Set down, please, exactly the lines below that run from the line with "NFL Picks (79, 32)" to the line with "Bonus Bet Up to $1,000 (94, 1271)", both lines included.
SUPPLIED RECORDS START
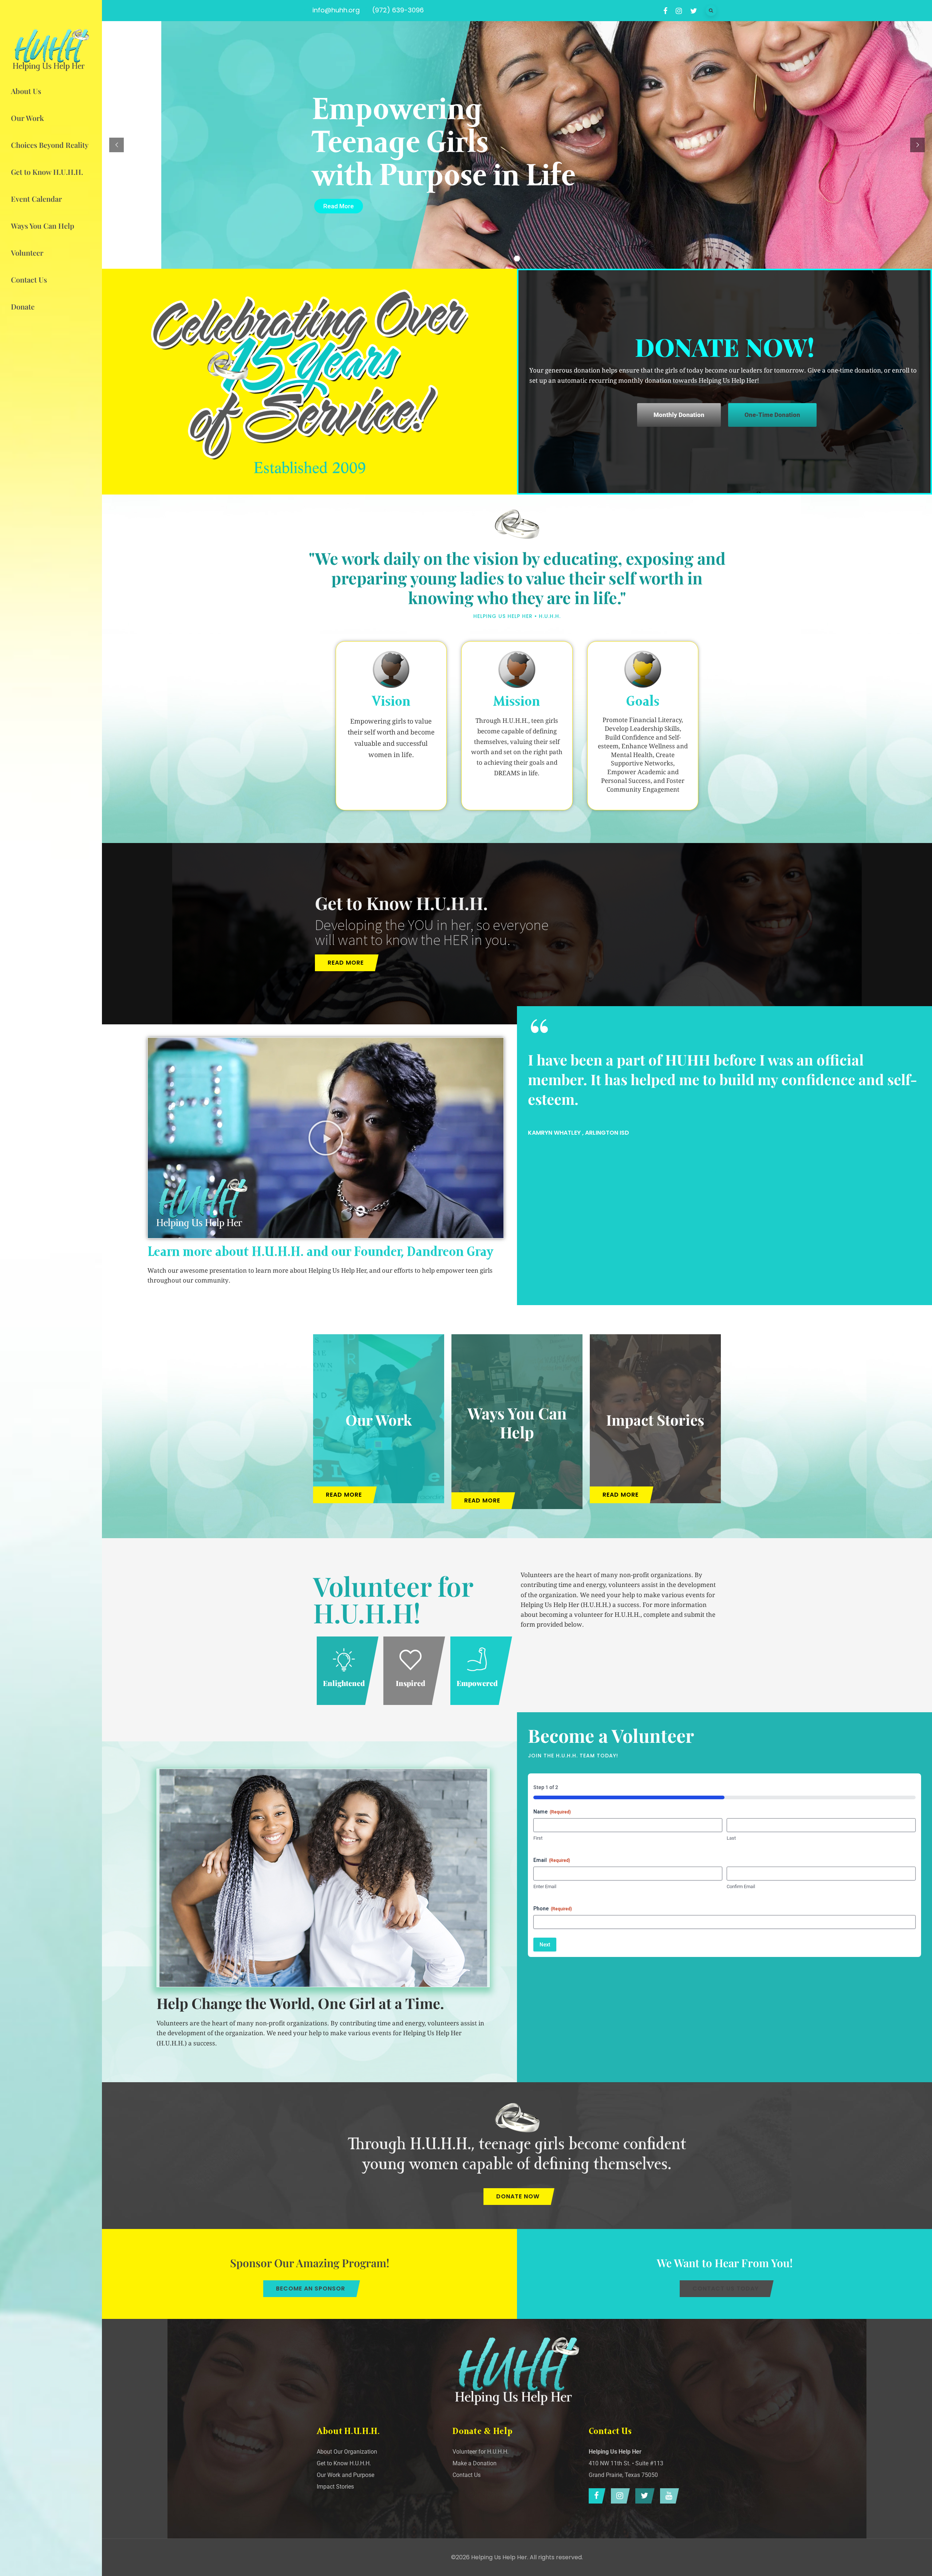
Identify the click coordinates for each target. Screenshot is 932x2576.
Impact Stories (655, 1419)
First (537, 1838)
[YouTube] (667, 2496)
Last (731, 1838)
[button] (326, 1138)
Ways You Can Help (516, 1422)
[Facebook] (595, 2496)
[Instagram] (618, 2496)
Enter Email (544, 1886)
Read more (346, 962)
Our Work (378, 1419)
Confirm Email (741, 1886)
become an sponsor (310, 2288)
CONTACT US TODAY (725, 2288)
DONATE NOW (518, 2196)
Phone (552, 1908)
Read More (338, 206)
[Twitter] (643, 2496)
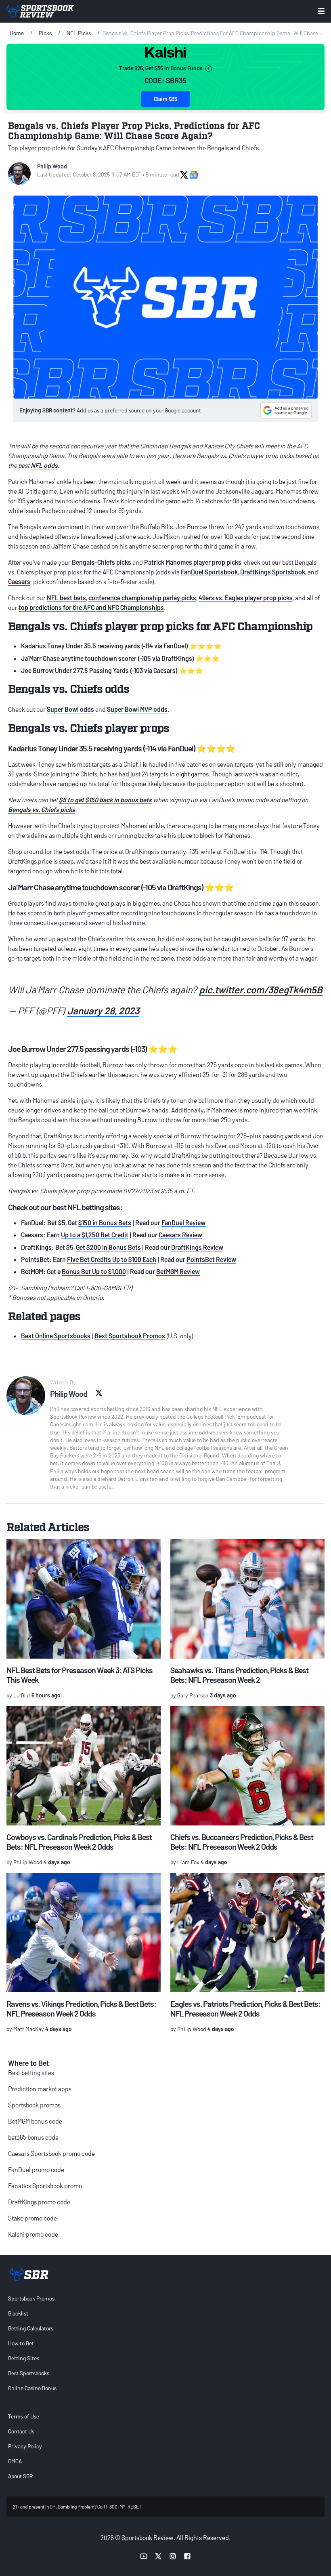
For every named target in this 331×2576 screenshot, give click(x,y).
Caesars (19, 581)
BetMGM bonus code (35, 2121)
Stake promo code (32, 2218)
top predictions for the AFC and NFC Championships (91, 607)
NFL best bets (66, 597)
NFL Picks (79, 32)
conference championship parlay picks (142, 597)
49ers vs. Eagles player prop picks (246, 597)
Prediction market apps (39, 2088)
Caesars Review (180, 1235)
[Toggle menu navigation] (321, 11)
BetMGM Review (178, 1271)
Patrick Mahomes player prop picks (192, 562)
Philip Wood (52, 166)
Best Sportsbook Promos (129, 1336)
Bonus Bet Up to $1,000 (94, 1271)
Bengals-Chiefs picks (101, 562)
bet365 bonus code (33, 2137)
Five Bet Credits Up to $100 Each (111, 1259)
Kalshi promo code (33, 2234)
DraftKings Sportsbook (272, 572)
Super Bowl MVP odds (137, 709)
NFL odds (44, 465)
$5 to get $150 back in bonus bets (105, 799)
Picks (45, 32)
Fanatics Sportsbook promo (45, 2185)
SUPPLIED RECORDS END
SUPPLIED RECORDS START
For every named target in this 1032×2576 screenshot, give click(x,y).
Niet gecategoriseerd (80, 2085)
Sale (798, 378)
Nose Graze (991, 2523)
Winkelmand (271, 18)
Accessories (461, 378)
SUPPLIED RECORDS END
SUPPLIED RECORDS START
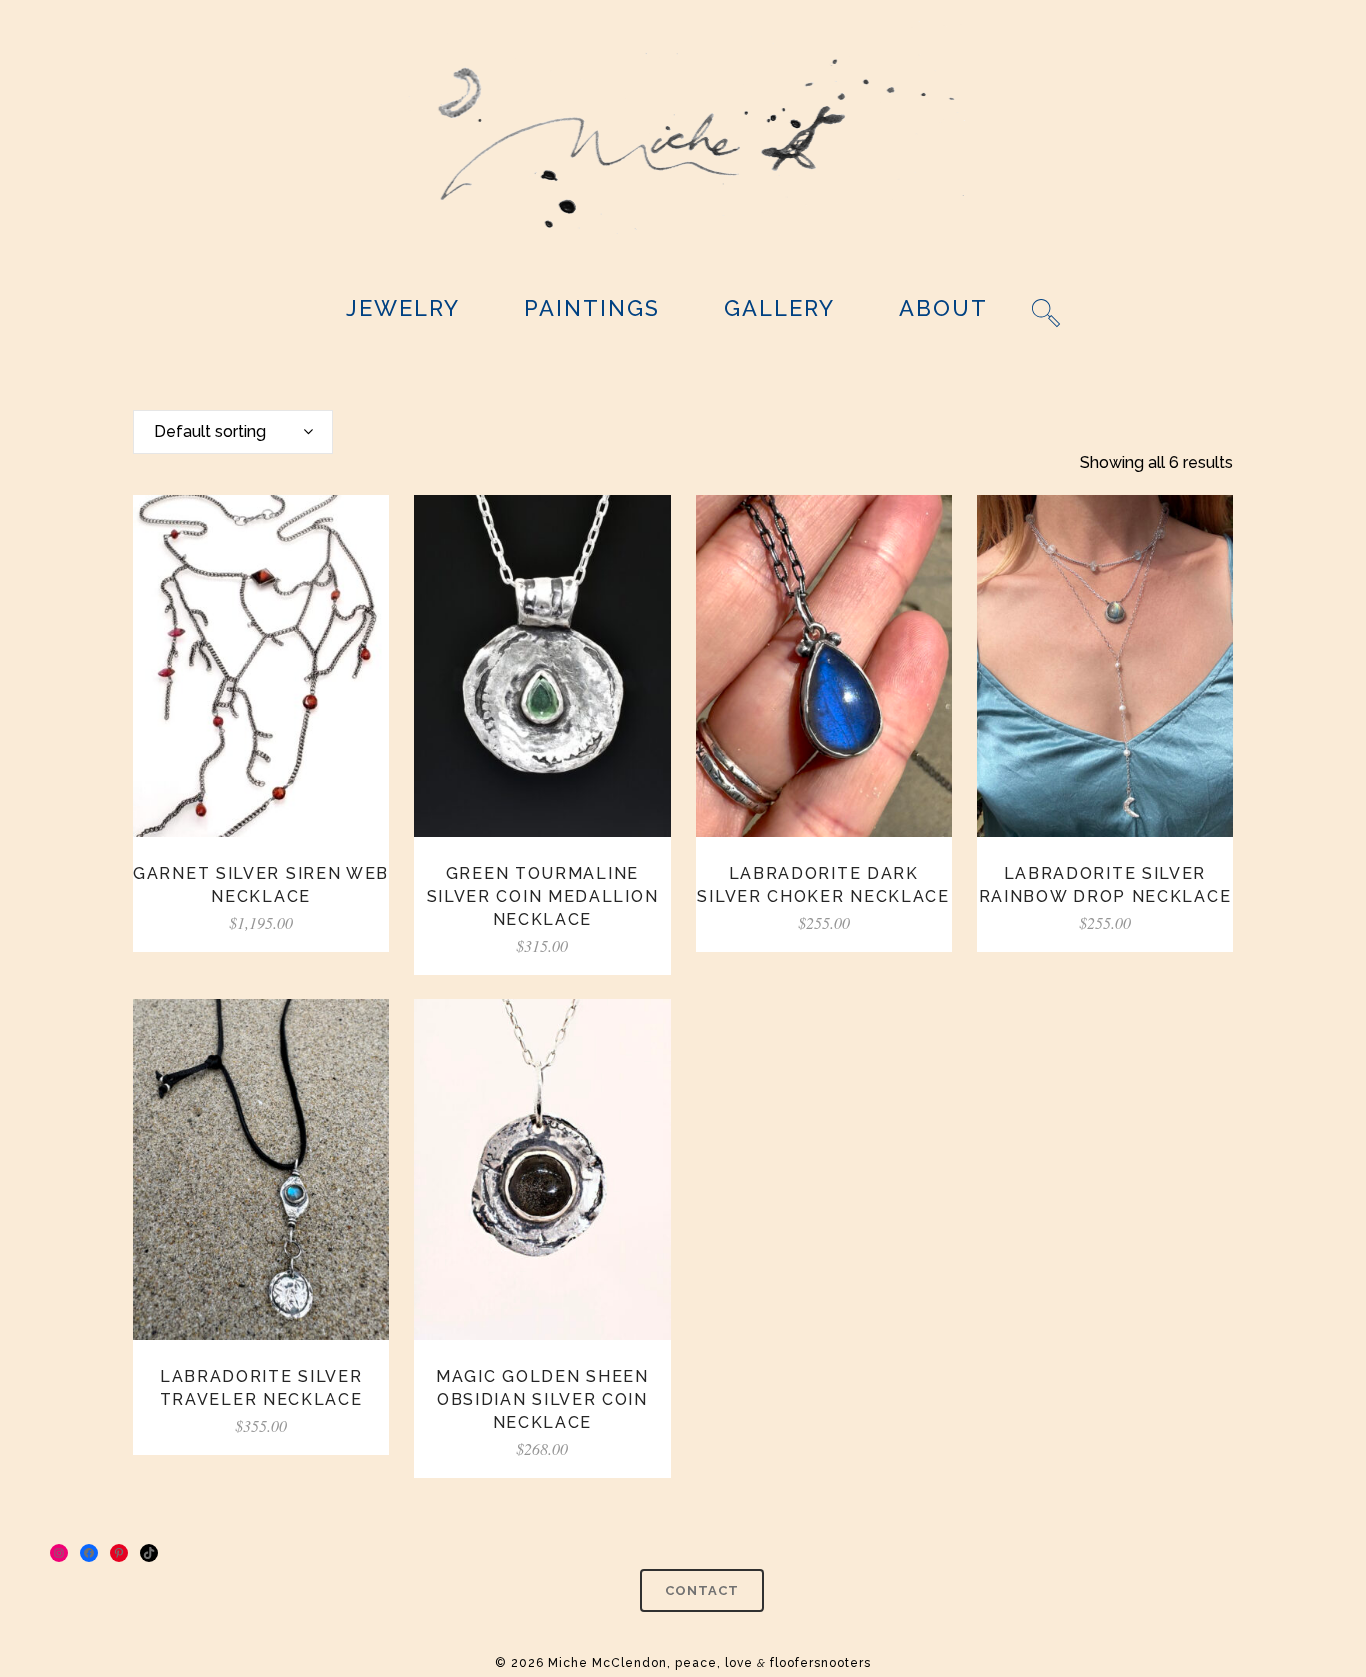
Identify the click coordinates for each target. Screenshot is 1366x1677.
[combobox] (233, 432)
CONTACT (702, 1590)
SUPPLIED RECORDS END
**TASK RESPONSE**
NFL Picks (79, 32)
conference championship parlay picks (142, 597)
49ers vs. Eagles player prop picks (246, 597)
Prediction market apps (39, 2088)
Caesars Review (180, 1235)
[Toggle menu navigation] (321, 11)
BetMGM Review (178, 1271)
Patrick Mahomes player prop picks (192, 562)
Philip Wood (52, 166)
Best Sportsbook Promos (129, 1336)
Bonus Bet Up to $1,000 (94, 1271)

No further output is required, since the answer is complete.